/---

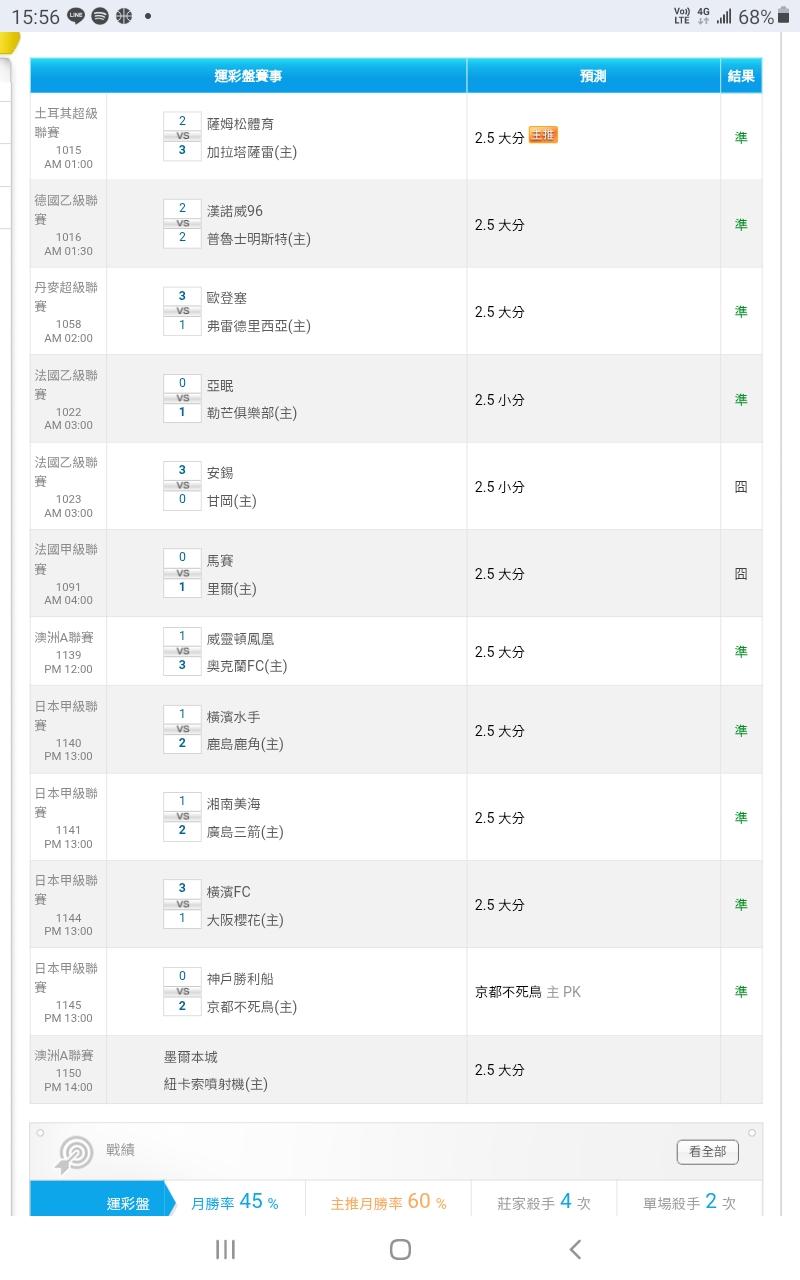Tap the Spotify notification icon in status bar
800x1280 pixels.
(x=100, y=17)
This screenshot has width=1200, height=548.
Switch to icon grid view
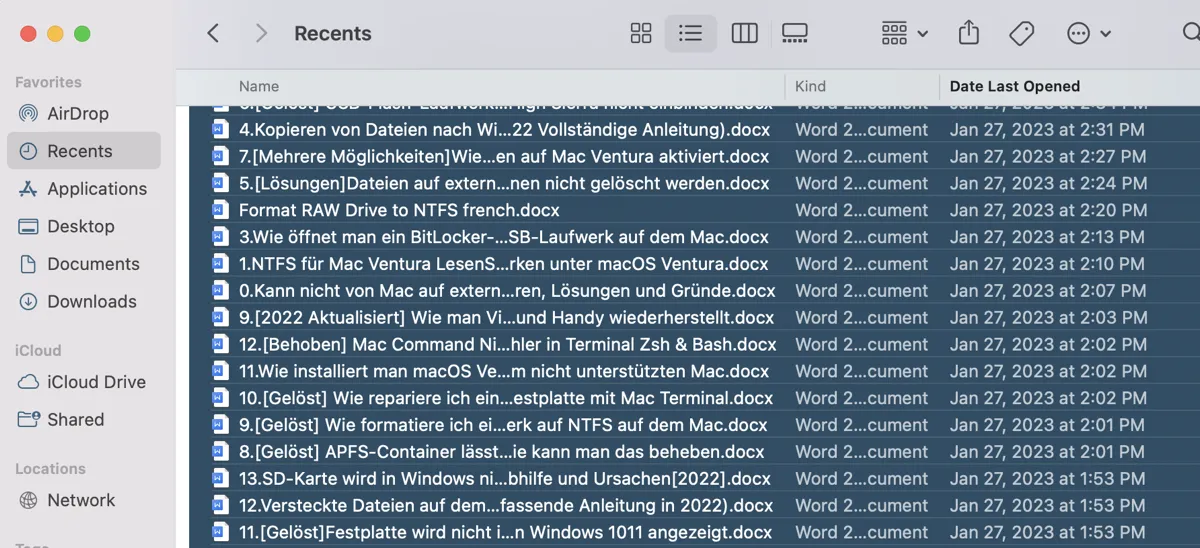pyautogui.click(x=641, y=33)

\---

Please recast everything in the listing above, from the line containing "This screenshot has width=1200, height=548." down to the end of the listing, as a Markdown table with the columns Row and Line, omitting blank lines and leaving out the pictures.

| Row | Line |
|---|---|
| 1 | This screenshot has width=1200, height=548. |
| 2 | Switch to icon grid view |
| 3 | pyautogui.click(x=641, y=33) |